- **What the exercise asks**: Return the records, each one exactly as written.

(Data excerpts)

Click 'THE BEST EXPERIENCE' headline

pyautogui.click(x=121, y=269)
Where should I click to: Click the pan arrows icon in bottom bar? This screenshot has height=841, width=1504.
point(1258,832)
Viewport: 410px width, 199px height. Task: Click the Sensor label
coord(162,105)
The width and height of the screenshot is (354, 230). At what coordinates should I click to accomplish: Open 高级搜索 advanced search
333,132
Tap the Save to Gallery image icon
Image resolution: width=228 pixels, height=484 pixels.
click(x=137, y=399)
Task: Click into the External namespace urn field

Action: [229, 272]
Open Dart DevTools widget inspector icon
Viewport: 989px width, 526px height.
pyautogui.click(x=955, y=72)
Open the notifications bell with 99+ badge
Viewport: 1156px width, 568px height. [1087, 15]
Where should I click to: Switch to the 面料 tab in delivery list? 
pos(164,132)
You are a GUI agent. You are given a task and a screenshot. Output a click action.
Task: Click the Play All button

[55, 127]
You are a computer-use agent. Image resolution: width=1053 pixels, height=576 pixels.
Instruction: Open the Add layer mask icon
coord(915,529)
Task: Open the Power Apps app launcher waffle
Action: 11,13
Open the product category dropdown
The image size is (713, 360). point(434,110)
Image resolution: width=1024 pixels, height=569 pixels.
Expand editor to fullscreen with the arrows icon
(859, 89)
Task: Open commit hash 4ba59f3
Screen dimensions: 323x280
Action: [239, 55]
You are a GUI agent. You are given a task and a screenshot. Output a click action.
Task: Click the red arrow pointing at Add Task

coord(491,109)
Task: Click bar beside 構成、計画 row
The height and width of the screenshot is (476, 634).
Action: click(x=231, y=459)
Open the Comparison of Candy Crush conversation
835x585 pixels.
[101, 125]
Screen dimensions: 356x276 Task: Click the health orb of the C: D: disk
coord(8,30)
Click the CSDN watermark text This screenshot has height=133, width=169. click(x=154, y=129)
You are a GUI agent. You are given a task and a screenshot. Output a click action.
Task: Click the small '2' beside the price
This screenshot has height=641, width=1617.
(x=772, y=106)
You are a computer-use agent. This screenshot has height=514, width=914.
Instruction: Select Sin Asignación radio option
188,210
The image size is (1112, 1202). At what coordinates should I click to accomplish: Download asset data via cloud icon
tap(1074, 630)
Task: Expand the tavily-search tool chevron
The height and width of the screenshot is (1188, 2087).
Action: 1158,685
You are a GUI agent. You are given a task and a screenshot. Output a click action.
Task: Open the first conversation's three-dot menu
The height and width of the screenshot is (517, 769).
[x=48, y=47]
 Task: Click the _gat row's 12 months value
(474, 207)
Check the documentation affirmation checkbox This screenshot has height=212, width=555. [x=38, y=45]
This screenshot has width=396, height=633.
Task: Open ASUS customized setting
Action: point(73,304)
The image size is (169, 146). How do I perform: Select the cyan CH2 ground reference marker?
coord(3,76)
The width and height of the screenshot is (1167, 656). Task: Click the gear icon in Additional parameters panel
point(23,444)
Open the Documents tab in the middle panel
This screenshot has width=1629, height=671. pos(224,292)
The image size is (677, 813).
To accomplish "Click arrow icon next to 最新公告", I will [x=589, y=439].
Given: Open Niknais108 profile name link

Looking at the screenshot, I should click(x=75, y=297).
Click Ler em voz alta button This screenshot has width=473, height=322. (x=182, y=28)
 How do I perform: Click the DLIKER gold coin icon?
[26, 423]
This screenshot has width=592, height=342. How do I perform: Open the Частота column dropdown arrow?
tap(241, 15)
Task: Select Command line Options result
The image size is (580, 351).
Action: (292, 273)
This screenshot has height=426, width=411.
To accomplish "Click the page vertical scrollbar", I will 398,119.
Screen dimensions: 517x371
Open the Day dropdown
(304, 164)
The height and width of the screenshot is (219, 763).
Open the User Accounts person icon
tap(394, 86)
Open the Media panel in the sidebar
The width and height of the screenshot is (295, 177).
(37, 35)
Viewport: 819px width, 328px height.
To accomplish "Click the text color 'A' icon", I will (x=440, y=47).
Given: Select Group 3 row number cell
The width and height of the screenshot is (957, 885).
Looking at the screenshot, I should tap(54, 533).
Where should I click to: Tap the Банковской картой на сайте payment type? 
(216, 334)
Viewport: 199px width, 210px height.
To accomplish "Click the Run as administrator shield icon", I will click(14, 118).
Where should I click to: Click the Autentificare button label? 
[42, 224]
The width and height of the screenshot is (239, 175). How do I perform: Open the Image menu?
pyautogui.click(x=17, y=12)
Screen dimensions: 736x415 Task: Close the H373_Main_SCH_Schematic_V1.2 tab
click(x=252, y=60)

- **Result of the exercise**:
Click 'THE BEST EXPERIENCE' headline

pyautogui.click(x=121, y=269)
Where should I click to: Click the pan arrows icon in bottom bar? This screenshot has height=841, width=1504.
point(1258,832)
Viewport: 410px width, 199px height. Task: Click the Sensor label
coord(162,105)
The width and height of the screenshot is (354, 230). At what coordinates should I click to accomplish: Open 高级搜索 advanced search
333,132
Tap the Save to Gallery image icon
Image resolution: width=228 pixels, height=484 pixels.
click(x=137, y=399)
Task: Click into the External namespace urn field

Action: [229, 272]
Open Dart DevTools widget inspector icon
Viewport: 989px width, 526px height.
pyautogui.click(x=955, y=72)
Open the notifications bell with 99+ badge
Viewport: 1156px width, 568px height. [1087, 15]
Where should I click to: Switch to the 面料 tab in delivery list? 
pos(164,132)
You are a GUI agent. You are given a task and a screenshot. Output a click action.
Task: Click the Play All button

[55, 127]
You are a computer-use agent. Image resolution: width=1053 pixels, height=576 pixels.
Instruction: Open the Add layer mask icon
coord(915,529)
Task: Open the Power Apps app launcher waffle
Action: 11,13
Open the product category dropdown
The image size is (713, 360). point(434,110)
Image resolution: width=1024 pixels, height=569 pixels.
Expand editor to fullscreen with the arrows icon
(859, 89)
Task: Open commit hash 4ba59f3
Screen dimensions: 323x280
Action: [239, 55]
You are a GUI agent. You are given a task and a screenshot. Output a click action.
Task: Click the red arrow pointing at Add Task

coord(491,109)
Task: Click bar beside 構成、計画 row
The height and width of the screenshot is (476, 634).
Action: click(x=231, y=459)
Open the Comparison of Candy Crush conversation
835x585 pixels.
[101, 125]
Screen dimensions: 356x276 Task: Click the health orb of the C: D: disk
coord(8,30)
Click the CSDN watermark text This screenshot has height=133, width=169. click(x=154, y=129)
You are a GUI agent. You are given a task and a screenshot. Output a click action.
Task: Click the small '2' beside the price
This screenshot has height=641, width=1617.
(x=772, y=106)
You are a computer-use agent. This screenshot has height=514, width=914.
Instruction: Select Sin Asignación radio option
188,210
The image size is (1112, 1202). At what coordinates should I click to accomplish: Download asset data via cloud icon
tap(1074, 630)
Task: Expand the tavily-search tool chevron
The height and width of the screenshot is (1188, 2087).
Action: 1158,685
You are a GUI agent. You are given a task and a screenshot. Output a click action.
Task: Open the first conversation's three-dot menu
The height and width of the screenshot is (517, 769).
[x=48, y=47]
 Task: Click the _gat row's 12 months value
(474, 207)
Check the documentation affirmation checkbox This screenshot has height=212, width=555. [x=38, y=45]
This screenshot has width=396, height=633.
Task: Open ASUS customized setting
Action: point(73,304)
The image size is (169, 146). How do I perform: Select the cyan CH2 ground reference marker?
coord(3,76)
The width and height of the screenshot is (1167, 656). Task: Click the gear icon in Additional parameters panel
point(23,444)
Open the Documents tab in the middle panel
This screenshot has width=1629, height=671. pos(224,292)
The image size is (677, 813).
To accomplish "Click arrow icon next to 最新公告", I will [x=589, y=439].
Given: Open Niknais108 profile name link

Looking at the screenshot, I should click(x=75, y=297).
Click Ler em voz alta button This screenshot has width=473, height=322. (x=182, y=28)
 How do I perform: Click the DLIKER gold coin icon?
[26, 423]
This screenshot has width=592, height=342. How do I perform: Open the Частота column dropdown arrow?
tap(241, 15)
Task: Select Command line Options result
The image size is (580, 351).
Action: (292, 273)
This screenshot has height=426, width=411.
To accomplish "Click the page vertical scrollbar", I will 398,119.
Screen dimensions: 517x371
Open the Day dropdown
(304, 164)
The height and width of the screenshot is (219, 763).
Open the User Accounts person icon
tap(394, 86)
Open the Media panel in the sidebar
The width and height of the screenshot is (295, 177).
(37, 35)
Viewport: 819px width, 328px height.
To accomplish "Click the text color 'A' icon", I will (x=440, y=47).
Given: Select Group 3 row number cell
The width and height of the screenshot is (957, 885).
Looking at the screenshot, I should tap(54, 533).
Where should I click to: Tap the Банковской картой на сайте payment type? 
(216, 334)
Viewport: 199px width, 210px height.
To accomplish "Click the Run as administrator shield icon", I will click(14, 118).
Where should I click to: Click the Autentificare button label? 
[42, 224]
The width and height of the screenshot is (239, 175). How do I perform: Open the Image menu?
pyautogui.click(x=17, y=12)
Screen dimensions: 736x415 Task: Close the H373_Main_SCH_Schematic_V1.2 tab
click(x=252, y=60)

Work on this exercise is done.